Page extract:
Interview With NASA Astronauts Class of 2024: The Commanders

21st Mar 2024
Interview With NASA Astronauts Class of 2024: The Commanders

Note: Orbital Today would like to thank NASA Johnson Space Center for contacting us and kindly offering to let us interview their newly minted astronauts.

These were round-robin interviews and, because of timing, sometimes days or weeks shorter than I would have liked as an interviewer. Some lasted a few minutes, others squeezed in a full 10 minutes. However, their brevity allows me to put their short answers together in interesting combinations. So, with a little further ado, from NASA’s graduating astronaut class of 2024:

The right stuff of commanders

The NASA astronaut class of ’24 has its share of fighter pilots and carrier attack pilots. And, as part of their training, the whole class learned about and flew the Northrup T-38 Talon. This is important, as aviation terminology and shorthand is the lingua franca of the training program.

Not everyone is a fighter pilot, though, and mission specialists have been featured among NASA astronauts since the Space Shuttle era began. Biologists, medical researchers, and engineers of all sorts have become astronauts, and this class is no exception. But there is another category of astronaut that might not be so apparent at first. And there were at least two among the recent NASA astronaut graduates who fit that category. These are people who would make excellent commanders.

Andre Douglas, PhD

Dr. Douglas comes to space from Chesapeake, Virginia, where his mother bought him a telescope and trained it on the night sky with him. It is also where his father captained a ship for the US Coast Guard, and where he taught Andre “a ton about working extremely hard, and that it’s possible to work hard and get there.”

Data below:
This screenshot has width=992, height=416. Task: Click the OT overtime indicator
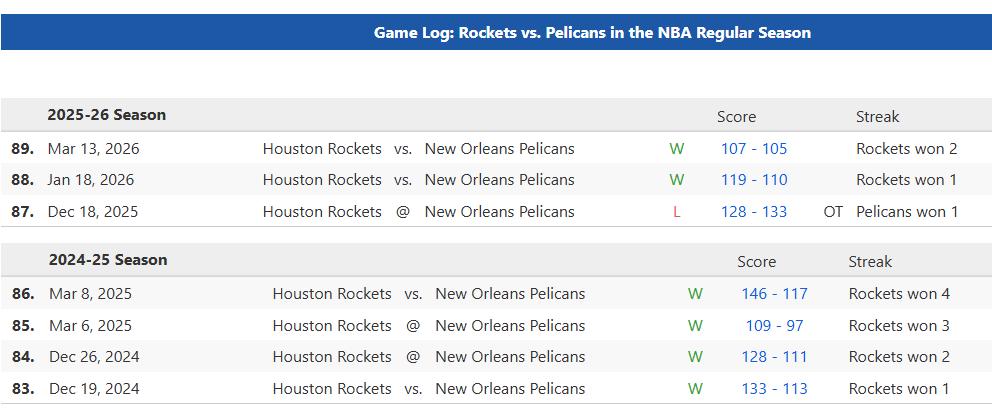tap(833, 212)
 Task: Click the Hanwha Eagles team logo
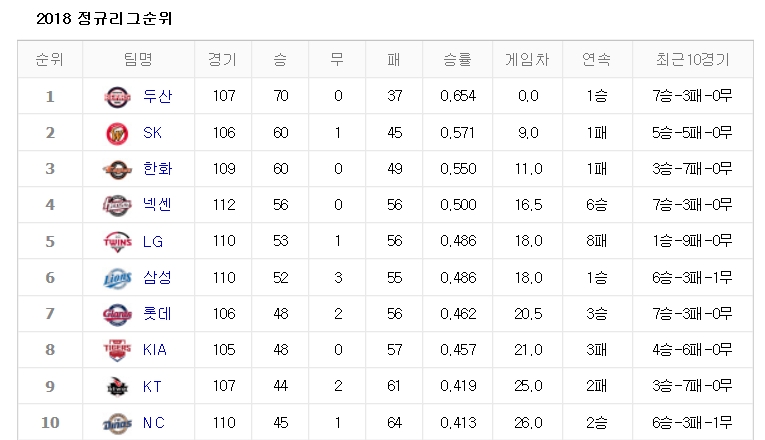coord(117,170)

Requirement 1:
Rewrite the part of the astronaut interview article starting with "Not everyone is" and going on through "make excellent commanders.", putting "payload specialists" in place of "mission specialists".
Requirement 2:
Do these statements agree with the astronaut interview article? Answer yes or no for each, quoting the words that settle it.
(a) The whole class flew the Northrup T-38 Talon.
(b) Dr. Douglas's father captained a ship for the US Navy.
(c) Every interview lasted a full 10 minutes.
Requirement 3:
Continue the astronaut interview article from its last sentence.

Written reply 1:
Not everyone is a fighter pilot, though, and payload specialists have been featured among NASA astronauts since the Space Shuttle era began. Biologists, medical researchers, and engineers of all sorts have become astronauts, and this class is no exception. But there is another category of astronaut that might not be so apparent at first. And there were at least two among the recent NASA astronaut graduates who fit that category. These are people who would make excellent commanders.

Written reply 2:
(a) Yes: "the whole class learned about and flew the Northrup T-38 Talon"
(b) No: "his father captained a ship for the US Coast Guard"
(c) No: "Some lasted a few minutes, others squeezed in a full 10 minutes."

Written reply 3:
Andre served in the U.S. Coast Guard as a naval architect, salvage engineer, damage control assistant, and officer of the deck, and later moved into systems engineering (as a PhD) at Johns Hopkins University after working with Michael Nord, PhD, at the Johns Hopkins University Applied Physics Lab (APL).

Maritime salvage engineering may conjure up images of putting on a diving suit, but righting ships and setting them afloat is very much in line with systems engineering, which often deals with relationships of interrelated subsystems and implications instead of solving an engineering problem focused on production. As Andre put it, you need to be able “to take extremely complicated sets of information and clearly communicate the essence of it to someone very far away while under extreme time pressure, and take action based on all that. You need to be very concise.”

Deniz Burnham

Of the newly-minted astronauts, Deniz Burnham was the only one to have worked in NASA previously. She interned at NASA’s Ames Research Center while in university.

Deniz had wanted to be an astronaut ever since she was young, and she had a poster of the Apollo astronauts on her wall as a kid. She took a circuitous route to get there, but in doing so developed a unique skillset. After getting a BE in chemical engineering and an ME in mechanical engineering, she went into the petroleum industry, at first as a field engineer in Prudhoe Bay, Alaska, and eventually in managing drilling optimization projects. She spent the last nine years before joining NASA leading onsite operations at oil rigs in Canada, Ohio, and Texas.

“What I brought here was not so much about the drilling but the skills around it. Operational skills, especially time-critical decision making, are vital when you’re on a rig in a remote part of Alaska. Also, understanding team dynamics in high pressure situations is an important part of that job.”

Becoming an astronaut without focusing on being a pilot  (Deniz does have fixed-wing and helicopter licences) or a specific science career path is possible, especially, as Deniz put it, that you, “be true to yourself and your own path. Don’t live someone else’s life.”

Orbital Today would like to thank astronauts Andre Douglas and Deniz Burnham for taking the time to speak with us, and also NASA Johnson Space Center for making it happen.